Abstract

Recently, progress has been made towards the structural characterization of the novel folds of RNA-bound arginine-rich peptides and the architecture of their peptide-binding RNA pockets in viral and phage systems. These studies are based on an approach whereby the peptide and RNA components are minimalist modular domains that undergo adaptive structural transitions upon complex formation. Such complexes are characterized by recognition alignments in which the tertiary fold of the RNA generates binding pockets with the potential to envelop minimal elements of protein secondary structure. Strikingly, the peptides fold as isolated α-helical or β-hairpin folds within their RNA major-groove targets, without the necessity of additional appendages for anchorage within the binding pocket.

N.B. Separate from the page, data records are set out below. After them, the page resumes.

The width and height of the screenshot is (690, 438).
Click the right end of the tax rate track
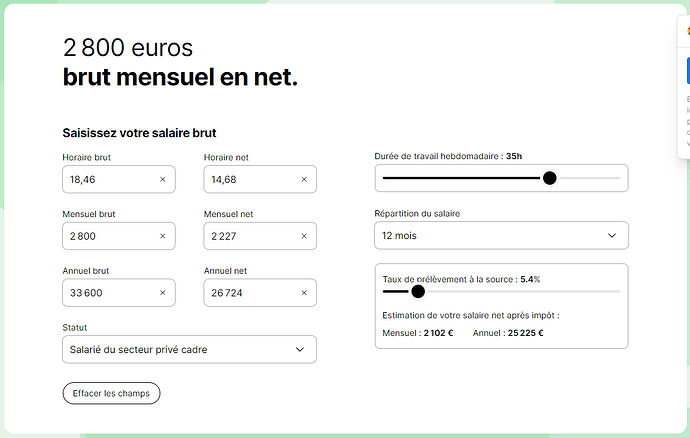(617, 292)
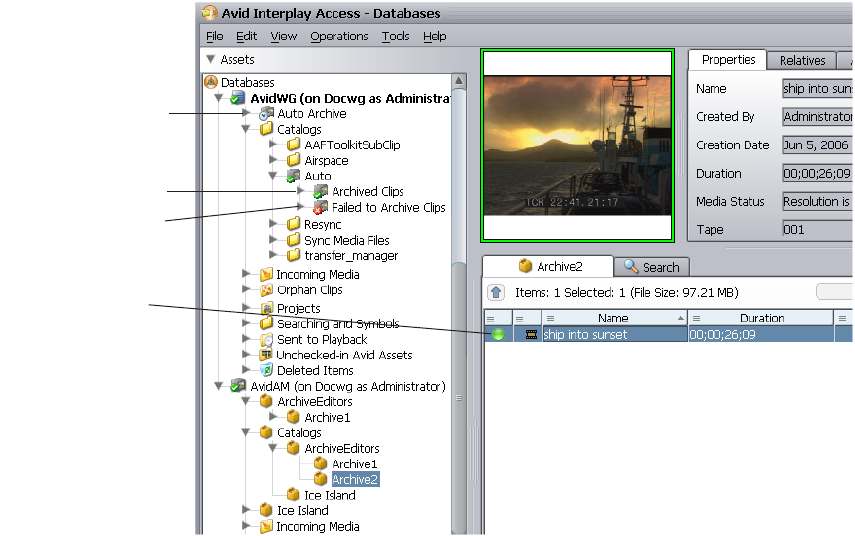Click the Archived Clips green check icon
Screen dimensions: 855x536
point(320,191)
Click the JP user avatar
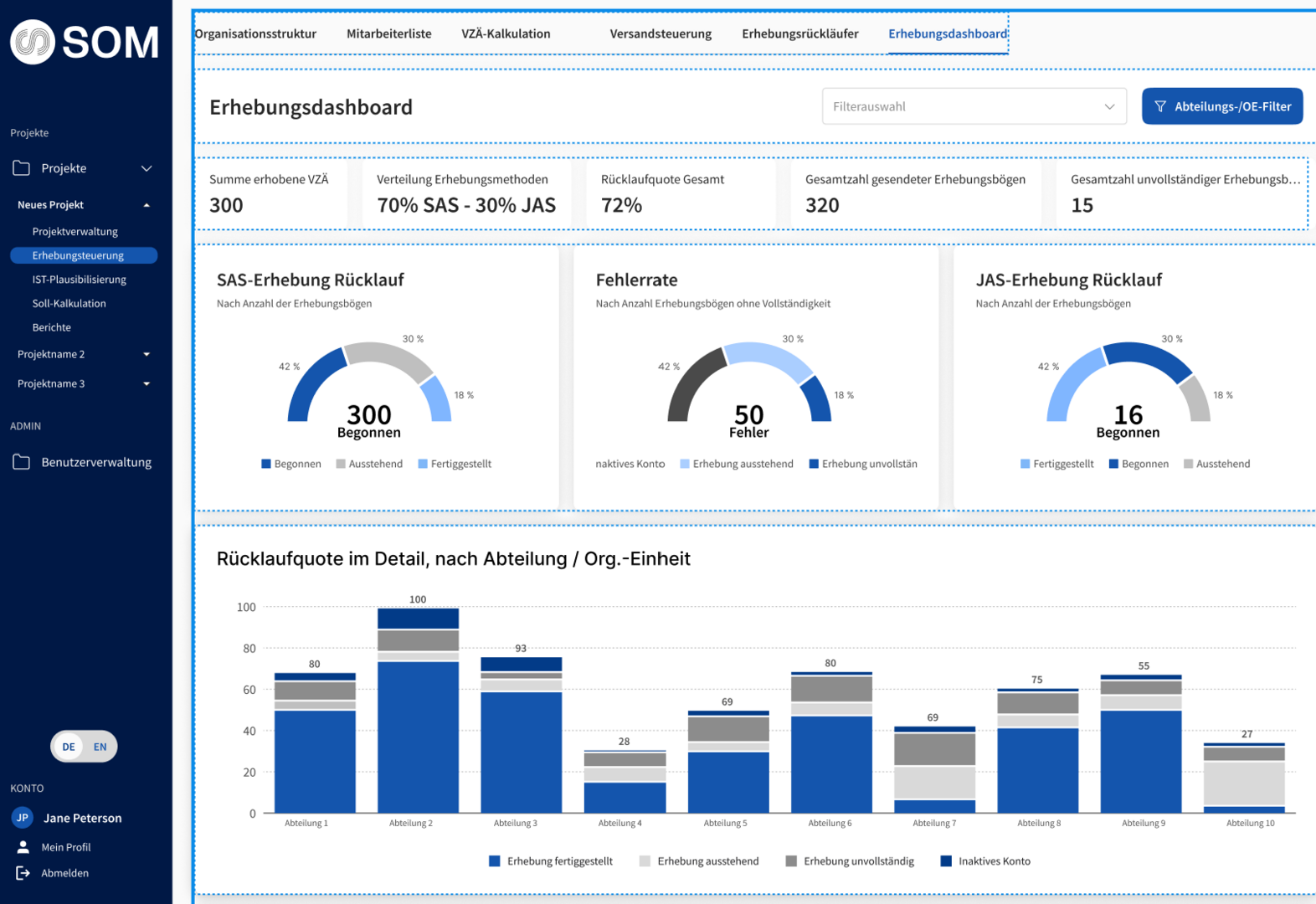The image size is (1316, 904). [23, 818]
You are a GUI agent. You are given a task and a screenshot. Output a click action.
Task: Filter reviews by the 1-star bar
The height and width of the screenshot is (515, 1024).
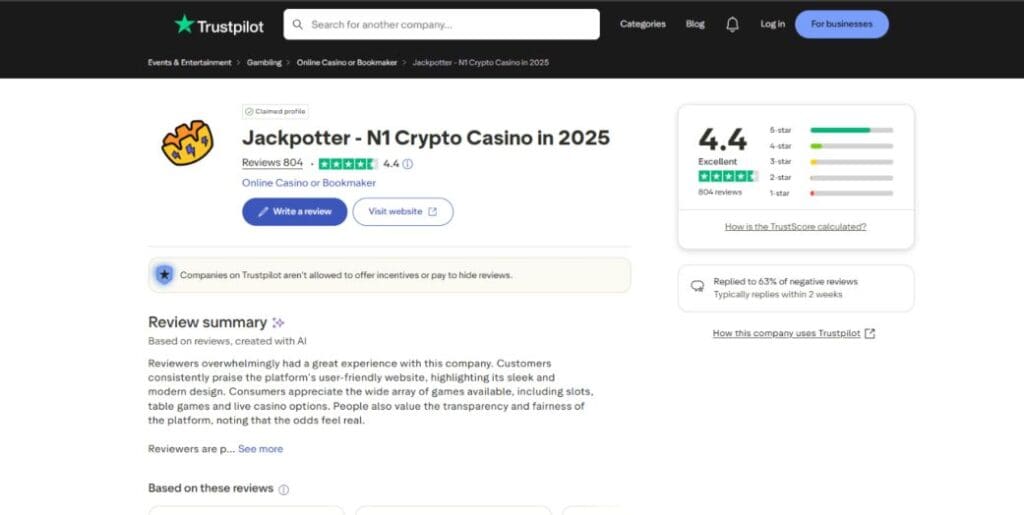point(850,193)
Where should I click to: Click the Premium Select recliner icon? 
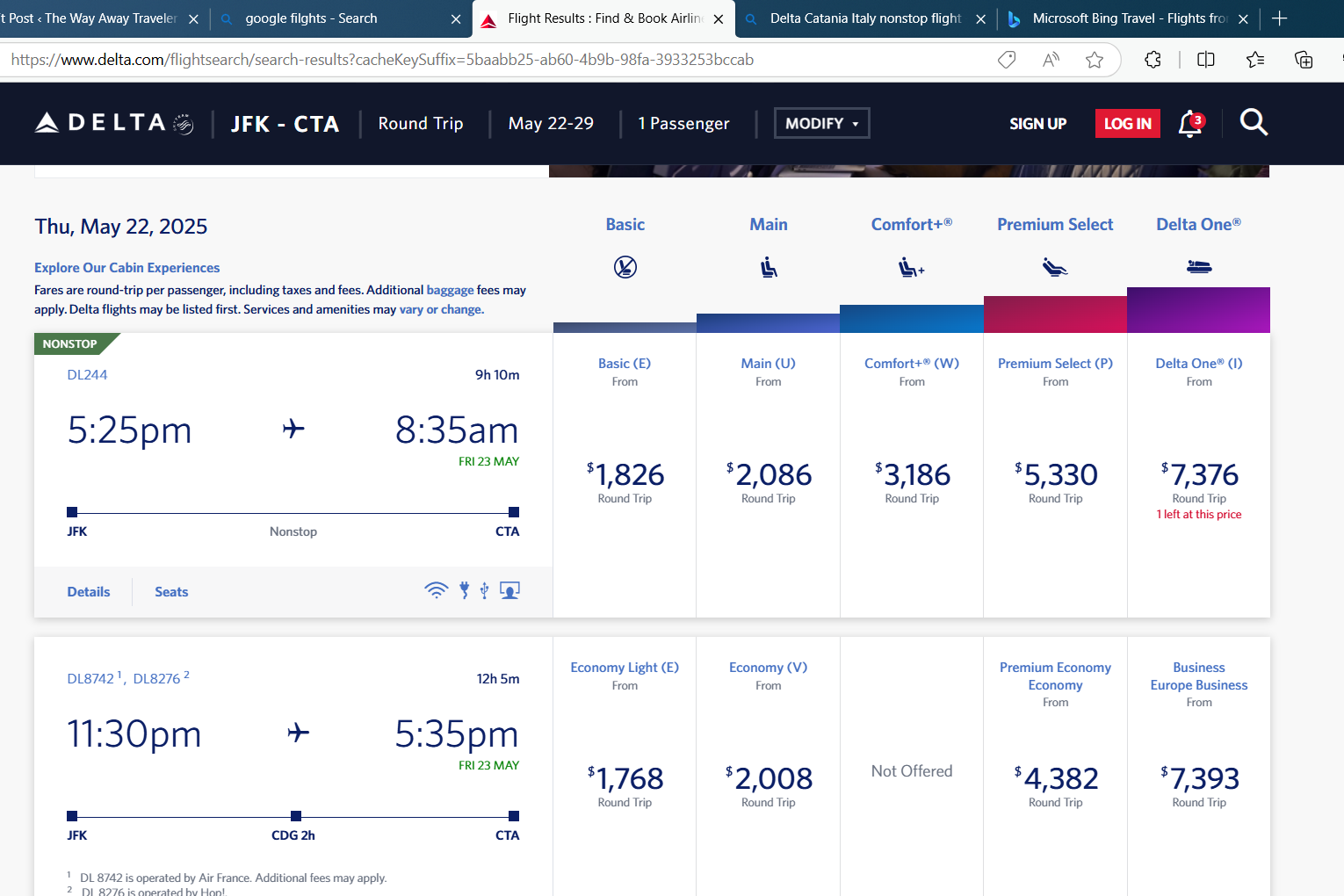[x=1055, y=267]
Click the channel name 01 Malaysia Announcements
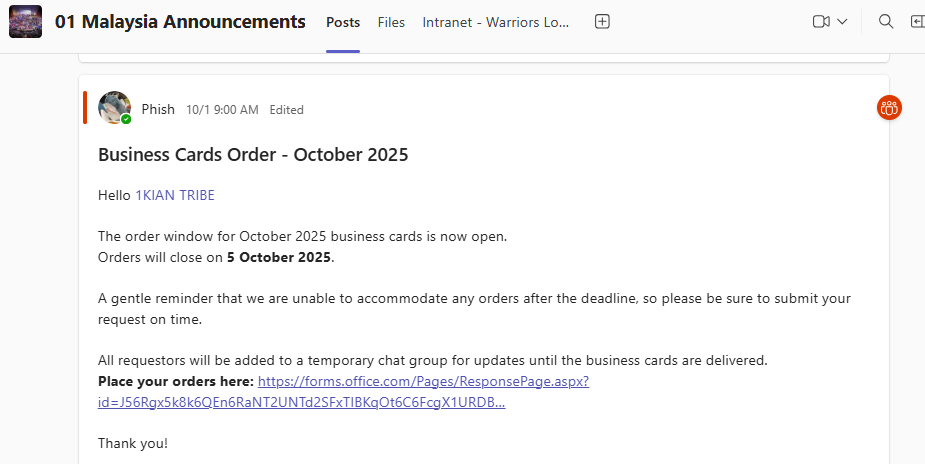The width and height of the screenshot is (925, 464). (x=180, y=22)
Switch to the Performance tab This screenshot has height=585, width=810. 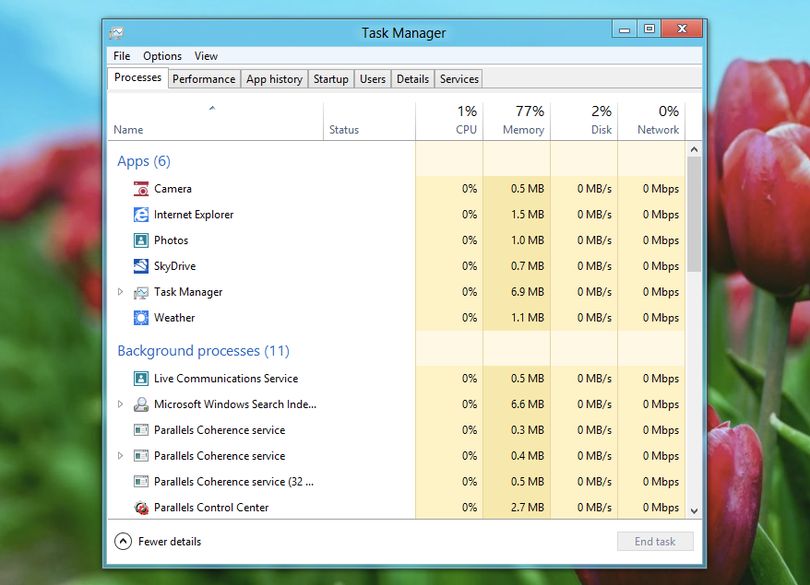(x=204, y=79)
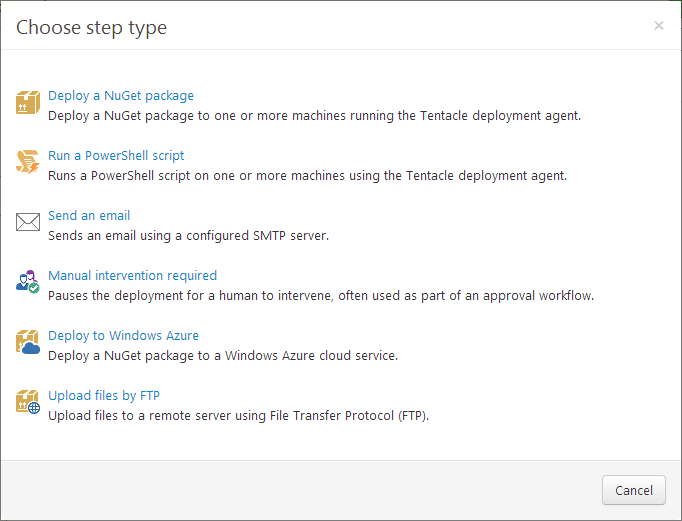Open the "Deploy a NuGet package" link
The image size is (682, 521).
click(121, 96)
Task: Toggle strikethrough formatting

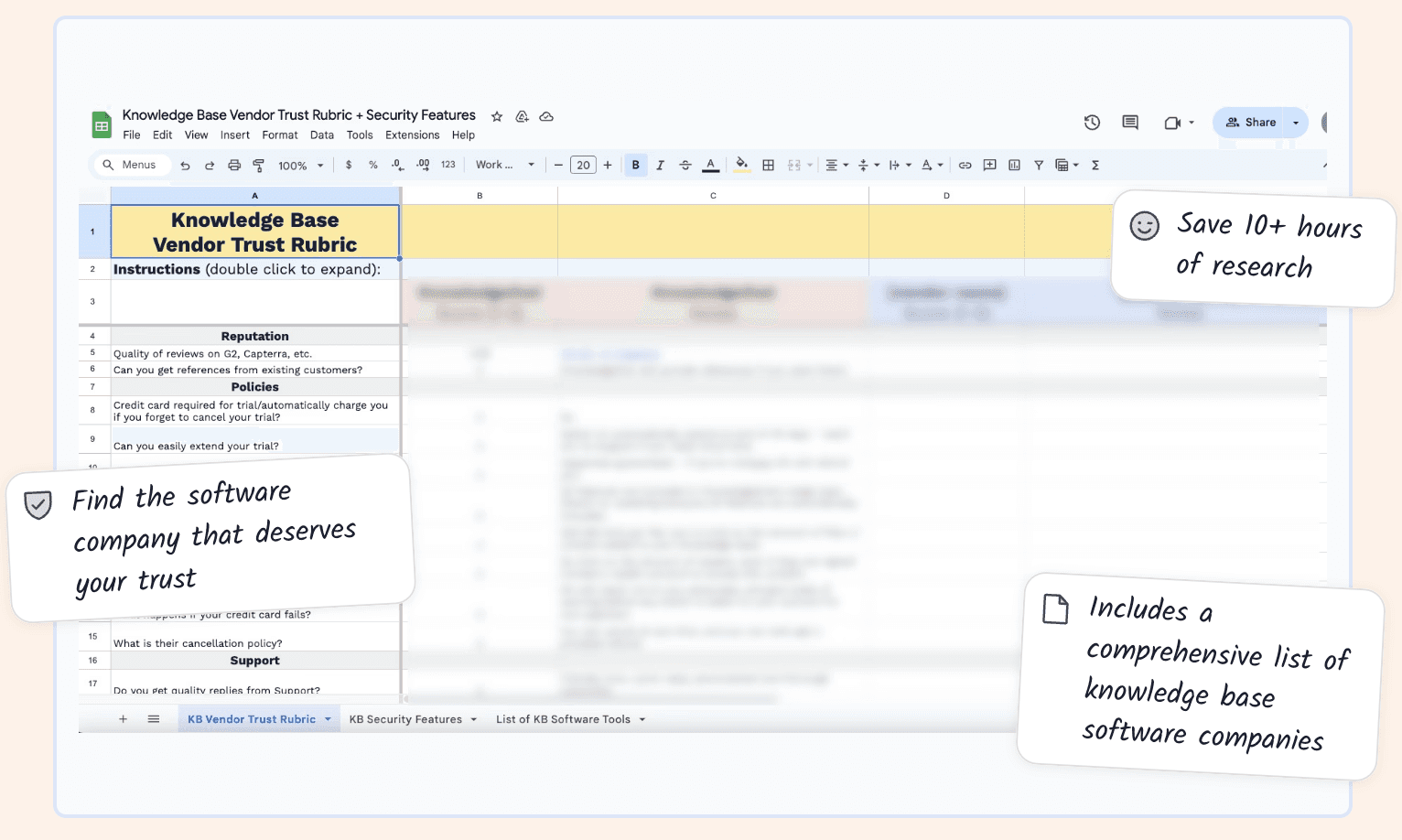Action: (x=685, y=165)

The RNA peptide-binding pocket architectures are sculptured through precisely positioned mismatches, triples and looped-out bases, which accommodate amino acid sidechains through hydrophobic, hydrogen bonding and ionic intermolecular contacts. By contrast, protein modules associated with the HIV-1 nucleocapsid and MS2 phage coat target their RNA binding sites through the insertion of specificity-determining RNA base residues within conserved hydrophobic pockets and crevices on the protein surface, with the bases anchored through hydrogen bonding interactions. These alternative strategies of RNA recognition at the peptide and protein module level provide novel insights into the principles, patterns and diversity of the adaptive transitions associated with the recognition process.